During the Holocaust, so many Polish men and women risked their lives to protect their Jewish friends - and one Israeli organization, From the Depths, decided to honor some of these inspiring men and women by hosting a dance in Warsaw where the commander of the Auschwitz death camp went to trial. The group listened to 1930s music and danced in celebration together.
From the Depths, a group established in 2014, held the dance Sunday for the Polish Society of the Righteous among the Nations at the auditorium of the Polish Teachers’ Union, which on March 11, 1947, saw the opening of the trial of Rudolf Höss. He was sentenced to death and hanged three weeks later.
“We selected the venue because of its symbolic importance, but the activity was not a political statement but part of our commitment to try to give back just a little bit to these people,” said From the Depths’ British-Israeli founder, Jonny Daniels.
Roughly 6,500 Poles have been recognized as Righteous Among the Nations — the highest number of any country. Fewer than 300 of them are still alive.

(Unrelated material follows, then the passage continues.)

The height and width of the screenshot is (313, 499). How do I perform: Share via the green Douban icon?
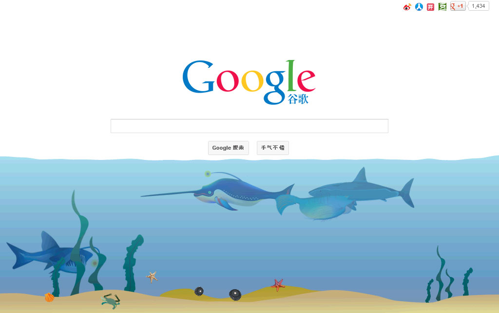442,7
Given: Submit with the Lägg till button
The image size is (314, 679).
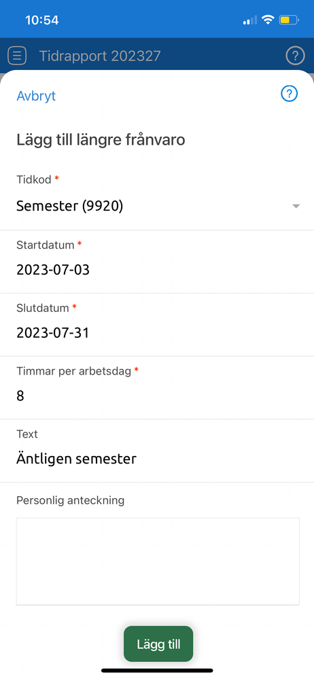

At the event, Daniels danced to 1930s music with several righteous, including Anna Stupnicka, a member of the association who helped hide three Jews in her apartment and smuggled food into the Warsaw Ghetto, and Alicia Schnepf, secretary of the society and mother of Ryszard Schnepf, Poland’s ambassador to the United States. Also present was the Israeli soccer coach Avram Grant, who is on the board of From the Depths, and Polish officials as well as Israel’s ambassador to Poland, Anna Azari.